Evaluations of children for Autism/PDD should include a medical history and physical examination, neurological testing, as well as vision and hearing testing to rule out the presence of inherited disorders such as Fragile X syndrome or tuberous sclerosis, hearing loss, and seizure disorders, associated with Autism. A DNA test for Fragile X syndrome is available, as are other genetic screening and chromosomal analytic tests to rule out inherited metabolic disorders.

I have heard of “wraparound” and “TSS” services, what are they?

Wraparound services, offered through C.P.C., is a state-funded service through Medical Assistance that provides the opportunity for children diagnosed with autism to procure intensive services, for hours per week if necessary, to treat the disorder in the most comprehensive and intensive manner possible. Staff includes a Behavioral Specialist Consultant (BSC) who has at least a Masters Degree and specialized training in treating children with developmental disorders. Also on the team is a Bachelor’s level Therapeutic Staff Support (TSS) worker who also has specialized training and carries out the day-to-day programming necessary to help the autistic child learn adaptive skills. A Mobile Therapist (MT) may also be used to provide counseling. This service can be remarkably effective. Parents can obtain Medical Assistance for their child, regardless of income, through what is known as the “loophole.” Please contact C.P.C. toll free at 1-877-899-6500 for more information about wraparound services and obtaining Medical Assistance.

What is the long-term outlook for children with autism or an autistic-spectrum disorder?

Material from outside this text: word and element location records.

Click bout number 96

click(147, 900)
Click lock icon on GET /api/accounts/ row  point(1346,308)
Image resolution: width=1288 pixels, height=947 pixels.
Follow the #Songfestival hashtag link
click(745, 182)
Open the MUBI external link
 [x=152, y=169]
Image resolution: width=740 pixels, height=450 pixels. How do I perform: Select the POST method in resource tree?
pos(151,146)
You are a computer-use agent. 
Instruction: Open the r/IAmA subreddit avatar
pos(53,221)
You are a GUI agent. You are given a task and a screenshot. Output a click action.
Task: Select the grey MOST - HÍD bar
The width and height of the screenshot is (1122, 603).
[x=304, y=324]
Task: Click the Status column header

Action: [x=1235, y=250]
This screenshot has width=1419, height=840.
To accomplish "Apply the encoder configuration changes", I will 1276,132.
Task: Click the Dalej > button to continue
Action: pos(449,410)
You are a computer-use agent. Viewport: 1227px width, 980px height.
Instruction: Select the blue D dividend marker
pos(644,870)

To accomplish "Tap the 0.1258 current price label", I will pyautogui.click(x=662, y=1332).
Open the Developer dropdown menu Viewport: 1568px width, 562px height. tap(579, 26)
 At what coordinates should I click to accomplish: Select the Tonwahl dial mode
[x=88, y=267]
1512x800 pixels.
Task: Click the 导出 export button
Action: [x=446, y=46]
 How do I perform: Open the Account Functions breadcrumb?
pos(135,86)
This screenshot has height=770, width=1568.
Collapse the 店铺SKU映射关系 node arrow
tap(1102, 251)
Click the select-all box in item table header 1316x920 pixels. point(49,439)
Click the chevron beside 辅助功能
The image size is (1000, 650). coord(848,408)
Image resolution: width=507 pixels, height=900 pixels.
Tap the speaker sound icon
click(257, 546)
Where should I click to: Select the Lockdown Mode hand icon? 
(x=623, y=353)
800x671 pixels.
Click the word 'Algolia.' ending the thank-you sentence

Outcome is difficult to predict. Many children demonstrate remarkable progress such that, for example, in only a few years, the a child may be barely distinguishable from his or her peers. However, other children continue to demonstrate significant symptoms. Nevertheless, virtually all children provided intensive treatment display progress that may manifest, for example, in improved eye contact, being able to carry-on a conversation for two exchanges rather than only one, or being able to express four-word, as opposed to two-word expressions. Improvements may seem small but in terms of being able to function at a higher level in school and in the community, and ongoing improvements over time, these small changes can add up to substantial advances. Consequently, the need for intensive and long-term treatment is vital.